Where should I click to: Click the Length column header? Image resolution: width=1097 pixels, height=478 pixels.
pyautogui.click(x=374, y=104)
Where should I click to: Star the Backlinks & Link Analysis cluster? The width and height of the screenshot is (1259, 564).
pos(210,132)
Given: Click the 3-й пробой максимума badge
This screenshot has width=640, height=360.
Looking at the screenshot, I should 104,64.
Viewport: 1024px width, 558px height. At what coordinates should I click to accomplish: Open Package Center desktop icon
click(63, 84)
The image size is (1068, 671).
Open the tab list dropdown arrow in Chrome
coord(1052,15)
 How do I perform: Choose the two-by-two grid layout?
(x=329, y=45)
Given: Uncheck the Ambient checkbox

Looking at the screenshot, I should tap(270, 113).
· · · ·
→ **What to work on**
Extract every line above exactly as it stands.

→ **Answer section**
Where should I click to: Click the Length column header? Image resolution: width=1097 pixels, height=478 pixels.
pyautogui.click(x=374, y=104)
Where should I click to: Star the Backlinks & Link Analysis cluster? The width and height of the screenshot is (1259, 564).
pos(210,132)
Given: Click the 3-й пробой максимума badge
This screenshot has width=640, height=360.
Looking at the screenshot, I should 104,64.
Viewport: 1024px width, 558px height. At what coordinates should I click to accomplish: Open Package Center desktop icon
click(63, 84)
The image size is (1068, 671).
Open the tab list dropdown arrow in Chrome
coord(1052,15)
 How do I perform: Choose the two-by-two grid layout?
(x=329, y=45)
Given: Uncheck the Ambient checkbox

Looking at the screenshot, I should tap(270, 113).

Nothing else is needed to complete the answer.